Battle-test, challenge, translate, verify: an emergent SOP from five workstreams

This round of five workstreams revealed a reusable SOP. Not pre-designed — grown from practice.

Dual-path entry: explore or execute

Every workstream starts at one of two entry points, depending on how well the problem is understood.

Unknown territory                    Known territory
       │                                    │
       ▼                                    ▼
  Battle-test                          Thesis directly
  (ws-009)                             (ws-013)
       │
       ▼
  Observe failure → Form thesis
       │
       └──────────┬──────────────────┘
                  ▼
             Challenge

Battle-test first. ws-009 built a deliberately fragile coding-agent first. It observed three specific failure modes — every “hi” cost 5 LLM calls, error handling lived exclusively in CALL_LLM, and JSON contracts were a poor fit for conversational turns — before forming the thesis that became ws-011.

Thesis first. ws-013 knew the ToolPipeline protocol existed but hadn’t been consumed. The problem was clear. No battle-test needed.

Rule of thumb: If you are not sure where the architecture will break, battle-test first. If the problem is already well-defined, skip straight to thesis.

Challenge: oracle reads source, gives line-level verdict

The thesis enters a formal challenge. The oracle receives the thesis plus the critical source code paths and returns a structured verdict.

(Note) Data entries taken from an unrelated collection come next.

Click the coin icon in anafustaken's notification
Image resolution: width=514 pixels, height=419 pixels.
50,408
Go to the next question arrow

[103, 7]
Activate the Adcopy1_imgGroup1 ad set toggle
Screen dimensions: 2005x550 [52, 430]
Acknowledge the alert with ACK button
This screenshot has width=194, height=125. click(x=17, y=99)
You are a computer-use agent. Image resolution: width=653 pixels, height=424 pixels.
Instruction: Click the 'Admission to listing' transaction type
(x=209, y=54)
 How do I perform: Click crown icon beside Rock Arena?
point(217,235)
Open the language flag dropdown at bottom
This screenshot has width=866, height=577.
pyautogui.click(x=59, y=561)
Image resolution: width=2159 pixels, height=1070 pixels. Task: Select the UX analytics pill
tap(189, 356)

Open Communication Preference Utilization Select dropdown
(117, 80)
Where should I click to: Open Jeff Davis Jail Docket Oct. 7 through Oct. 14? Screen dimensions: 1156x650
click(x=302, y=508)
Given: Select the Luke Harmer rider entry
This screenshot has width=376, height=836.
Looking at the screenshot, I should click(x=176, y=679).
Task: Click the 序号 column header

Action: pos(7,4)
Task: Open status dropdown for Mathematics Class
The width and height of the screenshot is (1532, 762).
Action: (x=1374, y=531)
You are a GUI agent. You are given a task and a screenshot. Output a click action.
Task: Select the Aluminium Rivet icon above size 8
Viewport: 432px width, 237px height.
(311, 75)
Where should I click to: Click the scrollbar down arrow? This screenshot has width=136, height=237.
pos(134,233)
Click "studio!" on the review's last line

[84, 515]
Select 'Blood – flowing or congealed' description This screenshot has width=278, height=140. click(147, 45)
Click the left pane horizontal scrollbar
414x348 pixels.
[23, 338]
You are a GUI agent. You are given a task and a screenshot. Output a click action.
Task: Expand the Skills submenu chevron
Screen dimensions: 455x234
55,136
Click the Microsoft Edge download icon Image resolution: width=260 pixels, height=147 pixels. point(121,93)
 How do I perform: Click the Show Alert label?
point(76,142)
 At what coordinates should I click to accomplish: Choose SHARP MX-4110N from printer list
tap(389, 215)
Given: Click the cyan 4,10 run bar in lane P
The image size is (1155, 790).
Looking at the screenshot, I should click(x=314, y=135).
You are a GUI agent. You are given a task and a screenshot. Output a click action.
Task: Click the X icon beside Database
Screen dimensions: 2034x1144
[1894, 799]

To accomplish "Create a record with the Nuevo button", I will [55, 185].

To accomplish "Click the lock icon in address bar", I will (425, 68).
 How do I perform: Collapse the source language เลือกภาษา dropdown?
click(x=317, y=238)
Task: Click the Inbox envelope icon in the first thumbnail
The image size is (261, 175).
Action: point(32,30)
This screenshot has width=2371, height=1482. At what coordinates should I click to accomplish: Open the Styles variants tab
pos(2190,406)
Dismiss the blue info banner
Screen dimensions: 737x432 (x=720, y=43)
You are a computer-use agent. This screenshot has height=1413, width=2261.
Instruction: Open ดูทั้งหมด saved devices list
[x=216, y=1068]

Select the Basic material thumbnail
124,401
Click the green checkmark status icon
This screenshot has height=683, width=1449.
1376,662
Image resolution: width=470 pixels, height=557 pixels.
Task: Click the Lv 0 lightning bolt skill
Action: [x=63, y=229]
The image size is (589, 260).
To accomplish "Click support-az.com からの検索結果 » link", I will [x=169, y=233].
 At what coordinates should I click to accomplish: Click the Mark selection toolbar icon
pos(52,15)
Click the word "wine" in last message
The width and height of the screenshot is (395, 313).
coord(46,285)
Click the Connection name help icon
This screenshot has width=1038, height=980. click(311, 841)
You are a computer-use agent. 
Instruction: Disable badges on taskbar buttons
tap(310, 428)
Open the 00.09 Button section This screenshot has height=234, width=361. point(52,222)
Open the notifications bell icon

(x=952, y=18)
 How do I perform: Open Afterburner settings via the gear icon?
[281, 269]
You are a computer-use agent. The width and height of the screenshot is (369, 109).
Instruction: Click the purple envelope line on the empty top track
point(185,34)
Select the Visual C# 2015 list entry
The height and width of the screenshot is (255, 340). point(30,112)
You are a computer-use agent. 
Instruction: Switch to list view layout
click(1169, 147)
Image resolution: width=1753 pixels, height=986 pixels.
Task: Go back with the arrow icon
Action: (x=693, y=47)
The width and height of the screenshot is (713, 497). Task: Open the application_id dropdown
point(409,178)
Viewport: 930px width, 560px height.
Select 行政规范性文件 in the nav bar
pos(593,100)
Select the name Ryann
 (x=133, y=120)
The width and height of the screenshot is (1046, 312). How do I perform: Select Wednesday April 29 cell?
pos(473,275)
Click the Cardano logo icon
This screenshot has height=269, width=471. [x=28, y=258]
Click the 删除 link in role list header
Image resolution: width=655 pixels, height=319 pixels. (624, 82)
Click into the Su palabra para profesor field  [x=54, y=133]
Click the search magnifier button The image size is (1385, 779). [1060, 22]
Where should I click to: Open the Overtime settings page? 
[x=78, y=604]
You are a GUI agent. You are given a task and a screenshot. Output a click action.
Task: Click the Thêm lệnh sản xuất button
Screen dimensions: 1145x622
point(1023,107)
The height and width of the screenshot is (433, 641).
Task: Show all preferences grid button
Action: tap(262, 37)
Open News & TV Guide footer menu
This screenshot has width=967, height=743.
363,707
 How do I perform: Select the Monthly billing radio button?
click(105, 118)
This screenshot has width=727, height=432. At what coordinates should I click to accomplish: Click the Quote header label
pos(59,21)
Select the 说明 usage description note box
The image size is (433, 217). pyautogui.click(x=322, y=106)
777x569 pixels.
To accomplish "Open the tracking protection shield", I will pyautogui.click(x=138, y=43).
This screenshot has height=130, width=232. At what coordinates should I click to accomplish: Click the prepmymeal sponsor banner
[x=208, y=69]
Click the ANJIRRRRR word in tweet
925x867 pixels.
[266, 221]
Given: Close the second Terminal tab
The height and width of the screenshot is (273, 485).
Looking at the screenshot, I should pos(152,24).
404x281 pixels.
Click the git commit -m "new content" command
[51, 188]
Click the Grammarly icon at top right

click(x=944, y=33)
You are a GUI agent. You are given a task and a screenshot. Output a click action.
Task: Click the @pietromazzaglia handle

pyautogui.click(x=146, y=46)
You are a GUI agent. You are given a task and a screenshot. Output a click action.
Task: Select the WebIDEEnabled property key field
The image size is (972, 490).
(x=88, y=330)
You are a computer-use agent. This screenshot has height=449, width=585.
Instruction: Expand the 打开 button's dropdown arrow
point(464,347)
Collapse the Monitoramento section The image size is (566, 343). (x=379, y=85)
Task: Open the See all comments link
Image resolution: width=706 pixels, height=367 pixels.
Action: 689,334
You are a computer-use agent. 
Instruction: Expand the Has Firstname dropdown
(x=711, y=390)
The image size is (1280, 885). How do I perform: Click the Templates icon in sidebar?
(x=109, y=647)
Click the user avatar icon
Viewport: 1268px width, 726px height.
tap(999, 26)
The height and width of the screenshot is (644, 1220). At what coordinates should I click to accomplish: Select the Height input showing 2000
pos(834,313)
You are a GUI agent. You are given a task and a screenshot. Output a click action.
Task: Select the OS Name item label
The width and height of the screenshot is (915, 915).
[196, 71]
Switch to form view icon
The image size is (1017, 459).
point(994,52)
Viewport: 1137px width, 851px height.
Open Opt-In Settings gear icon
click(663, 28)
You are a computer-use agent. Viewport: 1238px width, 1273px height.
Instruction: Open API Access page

Thesis → [dispatch oracle with: thesis + key source paths]
                │
                ▼
          Oracle output:
          - Premise-by-premise: HOLDS / BREAKS (with line numbers)
          - Where It Breaks (specific code paths)
          - Blind Spots (what the thesis didn't cover)
          - Category Assessment (demo vs production)
                │
                ▼
          challenge.md
                │
          breaks > 0  →  Response phase
          breaks = 0  →  Contract phase

ws-011’s challenge produced an 11-page oracle verdict identifying 5 breaks and 7 blind spots. ws-010’s challenge proved the direction was fundamentally infeasible — the contract was never written.

What makes this work: The oracle is not asked “is this design good?” It is given source code and asked “prove why and where it breaks.” Line-number citations mean the response can target fixes precisely.

Response → Synthesis → Contract: three layers of translation

A single jump from “challenge found problems” to “start building” is where most processes collapse. The SOP inserts two intermediate translations.

Challenge breaks + blind spots
         │
         ▼
    Response.md                      Each gap gets a solution.
    (tactical layer)                 Specific schemas, signatures, contracts.
         │
         ▼
    Synthesis.md                     Extract shared patterns from
    (architectural layer)            the solutions. Check internal
                                     consistency across all responses.
         │
         ▼
    Contract.md                      Verifiable scope: file boundaries,
    (execution layer)                acceptance criteria with before/action/after.

Layer	Artifact	Purpose
Tactical	Response.md	Per-break design decisions, concrete schema/signatures
Architectural	Synthesis.md	Design philosophy extraction, cross-response consistency check
Execution	Contract.md	File boundaries, verifiable acceptance criteria

ws-011’s Response resolved all 5 breaks and 7 blind spots into 11 protocol definitions. Synthesis checked internal consistency — specifically whether the Policy-at-kernel vs kernel/tool abstraction tradeoff was handled correctly. Contract produced 12 verifiable acceptance criteria.

Why the layering works: Response ensures every identified problem has a concrete solution. Synthesis ensures those solutions don’t contradict each other. Contract ensures the scope is bounded and testable.

Build → Audit → Retry: dual-verification loop

Execution runs inside a two-role verification loop. Build and Audit are never the same agent.

Contract
    │
    ▼
Build                          Produces handoff.md + code
    │
    ▼
Audit (independent role)       Reads contract + handoff + source
    │                           Verifies every AC
    ├─ PASS + deeper insight → Spiral turn (depth++)
    ├─ PASS + no insight     → Archive
    └─ FAIL                  → Retry (attempt++, back to Build)
                                   │
                                   ▼
                              Re-Audit

ws-011’s attempt 0 returned FAIL: 4 ACs passed, 8 failed. Every failure was the same class: “test does not exist” or “test was not updated.” Attempt 1 fixed the P0s — removed a forbidden import, added deprecation warnings, built the missing tests — and passed 12/12.

Why the loop holds: Build and Audit are different roles with different incentives. Build naturally believes “it’s done.” Audit reads only the contract and the evidence — promises are not evidence. ws-011 attempt 0’s handoff claimed “all ACs ready to test.” The audit report said: “zero tests were updated.”

What it adds up to

Move	What it prevents
Battle-test	Building on an unvalidated assumption
Challenge	Letting a weak thesis enter execution
Response → Synthesis → Contract	Jumping from critique straight to code
Build → Audit → Retry	Self-approval without independent verification

None of this was designed upfront. It crystallized across five workstreams because each missing step hurt. The SOP is just a record of which gaps were painful enough to fix.